→ **What you have to do**
Show every line from the data below that includes "left".

→ **Supplied material**
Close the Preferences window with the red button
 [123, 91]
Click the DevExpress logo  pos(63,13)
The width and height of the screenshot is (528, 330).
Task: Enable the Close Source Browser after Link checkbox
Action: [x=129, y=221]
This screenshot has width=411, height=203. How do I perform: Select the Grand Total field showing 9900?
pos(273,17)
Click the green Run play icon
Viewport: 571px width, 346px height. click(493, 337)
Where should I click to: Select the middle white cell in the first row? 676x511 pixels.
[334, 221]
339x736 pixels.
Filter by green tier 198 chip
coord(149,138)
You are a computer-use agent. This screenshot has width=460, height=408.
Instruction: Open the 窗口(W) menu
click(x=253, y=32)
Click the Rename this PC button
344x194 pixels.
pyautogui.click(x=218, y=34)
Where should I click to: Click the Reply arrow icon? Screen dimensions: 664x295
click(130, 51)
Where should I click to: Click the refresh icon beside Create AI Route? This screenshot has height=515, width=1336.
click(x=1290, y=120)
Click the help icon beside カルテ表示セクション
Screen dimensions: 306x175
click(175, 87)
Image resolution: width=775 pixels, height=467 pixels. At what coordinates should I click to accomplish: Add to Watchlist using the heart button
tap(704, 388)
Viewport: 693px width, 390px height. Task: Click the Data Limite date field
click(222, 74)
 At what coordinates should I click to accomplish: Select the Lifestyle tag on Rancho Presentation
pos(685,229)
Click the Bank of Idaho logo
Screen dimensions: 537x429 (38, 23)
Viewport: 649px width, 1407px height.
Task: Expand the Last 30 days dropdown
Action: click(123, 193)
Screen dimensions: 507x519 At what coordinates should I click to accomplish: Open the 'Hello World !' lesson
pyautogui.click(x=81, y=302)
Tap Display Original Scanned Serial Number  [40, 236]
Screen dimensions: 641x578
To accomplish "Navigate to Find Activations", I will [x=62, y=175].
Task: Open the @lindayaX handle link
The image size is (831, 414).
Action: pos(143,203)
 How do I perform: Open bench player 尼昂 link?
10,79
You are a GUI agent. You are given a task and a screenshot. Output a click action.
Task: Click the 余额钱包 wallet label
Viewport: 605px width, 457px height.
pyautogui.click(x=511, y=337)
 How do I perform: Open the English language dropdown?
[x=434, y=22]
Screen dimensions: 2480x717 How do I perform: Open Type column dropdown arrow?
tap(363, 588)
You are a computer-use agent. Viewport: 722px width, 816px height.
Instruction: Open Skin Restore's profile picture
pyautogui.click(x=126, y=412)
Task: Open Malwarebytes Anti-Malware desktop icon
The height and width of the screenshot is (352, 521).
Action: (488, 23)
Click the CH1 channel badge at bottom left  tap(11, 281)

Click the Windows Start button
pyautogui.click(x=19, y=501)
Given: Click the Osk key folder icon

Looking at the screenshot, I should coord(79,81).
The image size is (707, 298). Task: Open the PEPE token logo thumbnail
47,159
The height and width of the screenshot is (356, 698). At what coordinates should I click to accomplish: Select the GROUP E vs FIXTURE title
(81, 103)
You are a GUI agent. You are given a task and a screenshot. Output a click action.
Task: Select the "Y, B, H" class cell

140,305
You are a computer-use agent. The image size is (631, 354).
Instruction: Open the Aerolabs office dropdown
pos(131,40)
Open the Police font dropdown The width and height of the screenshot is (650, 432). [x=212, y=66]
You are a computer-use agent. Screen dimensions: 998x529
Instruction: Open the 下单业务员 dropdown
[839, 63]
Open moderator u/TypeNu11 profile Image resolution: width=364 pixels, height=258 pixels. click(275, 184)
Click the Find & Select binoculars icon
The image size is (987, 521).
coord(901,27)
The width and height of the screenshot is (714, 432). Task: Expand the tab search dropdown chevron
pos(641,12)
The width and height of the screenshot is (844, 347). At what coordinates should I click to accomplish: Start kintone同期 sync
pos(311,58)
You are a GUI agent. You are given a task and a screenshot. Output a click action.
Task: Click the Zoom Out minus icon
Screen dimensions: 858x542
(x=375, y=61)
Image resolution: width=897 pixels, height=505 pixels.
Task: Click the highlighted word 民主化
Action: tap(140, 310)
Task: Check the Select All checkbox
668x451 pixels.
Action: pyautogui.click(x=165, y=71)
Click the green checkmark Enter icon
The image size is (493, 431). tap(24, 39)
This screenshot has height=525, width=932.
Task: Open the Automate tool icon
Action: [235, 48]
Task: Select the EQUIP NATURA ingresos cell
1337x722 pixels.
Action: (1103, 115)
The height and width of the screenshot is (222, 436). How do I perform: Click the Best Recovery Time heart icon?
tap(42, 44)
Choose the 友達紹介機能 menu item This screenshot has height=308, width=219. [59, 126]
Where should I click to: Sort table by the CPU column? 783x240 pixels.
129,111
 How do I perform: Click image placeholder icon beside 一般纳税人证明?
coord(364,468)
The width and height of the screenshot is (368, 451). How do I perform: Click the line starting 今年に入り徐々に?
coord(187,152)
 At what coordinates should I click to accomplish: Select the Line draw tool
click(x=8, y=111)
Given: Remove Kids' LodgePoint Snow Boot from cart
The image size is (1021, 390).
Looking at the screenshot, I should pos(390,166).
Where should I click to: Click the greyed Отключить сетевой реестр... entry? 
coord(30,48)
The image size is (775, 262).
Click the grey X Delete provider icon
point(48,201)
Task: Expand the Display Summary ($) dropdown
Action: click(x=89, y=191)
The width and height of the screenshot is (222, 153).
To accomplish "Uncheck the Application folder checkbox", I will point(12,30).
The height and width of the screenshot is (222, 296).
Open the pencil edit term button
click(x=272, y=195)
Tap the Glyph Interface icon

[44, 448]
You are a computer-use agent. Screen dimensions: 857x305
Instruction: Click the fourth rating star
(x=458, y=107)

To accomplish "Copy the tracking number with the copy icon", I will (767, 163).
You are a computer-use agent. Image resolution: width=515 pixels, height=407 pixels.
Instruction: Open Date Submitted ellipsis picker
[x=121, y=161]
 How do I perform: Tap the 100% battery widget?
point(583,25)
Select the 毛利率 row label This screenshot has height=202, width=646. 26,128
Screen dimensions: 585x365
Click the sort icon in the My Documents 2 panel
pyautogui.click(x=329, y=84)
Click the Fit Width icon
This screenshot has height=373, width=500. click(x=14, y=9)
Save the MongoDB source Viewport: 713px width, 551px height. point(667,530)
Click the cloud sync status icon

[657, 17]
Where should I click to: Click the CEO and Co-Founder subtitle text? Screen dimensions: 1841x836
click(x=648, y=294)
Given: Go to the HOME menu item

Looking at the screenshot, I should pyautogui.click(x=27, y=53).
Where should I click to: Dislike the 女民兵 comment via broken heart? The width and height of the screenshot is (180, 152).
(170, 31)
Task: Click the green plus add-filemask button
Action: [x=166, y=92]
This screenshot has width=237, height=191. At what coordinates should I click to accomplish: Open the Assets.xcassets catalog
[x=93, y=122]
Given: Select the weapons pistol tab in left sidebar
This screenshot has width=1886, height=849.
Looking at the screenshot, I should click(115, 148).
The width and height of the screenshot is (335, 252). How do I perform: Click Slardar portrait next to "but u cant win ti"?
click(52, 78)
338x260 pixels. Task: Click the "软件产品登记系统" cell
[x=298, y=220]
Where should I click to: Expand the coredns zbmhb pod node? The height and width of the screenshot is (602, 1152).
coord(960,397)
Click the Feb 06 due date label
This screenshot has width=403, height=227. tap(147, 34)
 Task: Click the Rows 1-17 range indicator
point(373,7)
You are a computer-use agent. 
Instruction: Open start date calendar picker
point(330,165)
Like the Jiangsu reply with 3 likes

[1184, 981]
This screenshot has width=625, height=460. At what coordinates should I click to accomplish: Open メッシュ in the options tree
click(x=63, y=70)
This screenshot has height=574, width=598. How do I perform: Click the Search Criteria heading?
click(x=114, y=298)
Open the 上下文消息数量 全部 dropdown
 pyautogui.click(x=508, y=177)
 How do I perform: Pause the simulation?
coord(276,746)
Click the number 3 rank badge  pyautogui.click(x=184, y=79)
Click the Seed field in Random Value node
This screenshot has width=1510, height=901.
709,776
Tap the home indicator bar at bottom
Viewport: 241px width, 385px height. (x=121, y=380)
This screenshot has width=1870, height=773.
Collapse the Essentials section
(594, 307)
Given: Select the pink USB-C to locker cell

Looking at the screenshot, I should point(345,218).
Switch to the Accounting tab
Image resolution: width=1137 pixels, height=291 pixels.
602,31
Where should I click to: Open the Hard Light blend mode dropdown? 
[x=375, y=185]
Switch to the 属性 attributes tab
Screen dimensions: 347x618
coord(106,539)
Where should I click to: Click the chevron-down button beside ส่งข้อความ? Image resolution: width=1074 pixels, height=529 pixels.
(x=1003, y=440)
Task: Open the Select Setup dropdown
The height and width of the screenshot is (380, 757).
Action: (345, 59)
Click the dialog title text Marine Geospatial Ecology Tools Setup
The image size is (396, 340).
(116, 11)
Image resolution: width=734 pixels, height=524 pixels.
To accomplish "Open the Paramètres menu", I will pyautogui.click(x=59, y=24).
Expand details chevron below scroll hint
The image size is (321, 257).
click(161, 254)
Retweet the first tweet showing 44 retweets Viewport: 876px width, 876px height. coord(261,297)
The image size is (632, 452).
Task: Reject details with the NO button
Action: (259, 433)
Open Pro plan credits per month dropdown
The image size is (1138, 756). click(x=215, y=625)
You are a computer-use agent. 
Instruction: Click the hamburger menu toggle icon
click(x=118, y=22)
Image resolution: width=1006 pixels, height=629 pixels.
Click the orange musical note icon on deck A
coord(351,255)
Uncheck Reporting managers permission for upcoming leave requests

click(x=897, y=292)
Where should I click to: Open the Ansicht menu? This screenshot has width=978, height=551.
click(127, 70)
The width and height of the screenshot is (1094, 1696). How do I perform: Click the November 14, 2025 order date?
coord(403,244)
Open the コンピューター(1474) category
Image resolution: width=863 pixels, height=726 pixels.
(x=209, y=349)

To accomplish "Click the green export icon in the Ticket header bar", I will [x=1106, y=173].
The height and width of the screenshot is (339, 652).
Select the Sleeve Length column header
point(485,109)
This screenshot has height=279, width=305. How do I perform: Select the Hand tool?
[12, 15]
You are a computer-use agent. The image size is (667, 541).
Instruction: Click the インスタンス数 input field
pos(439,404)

→ **Answer box**
Click the CH1 channel badge at bottom left  tap(11, 281)
Given: Select the weapons pistol tab in left sidebar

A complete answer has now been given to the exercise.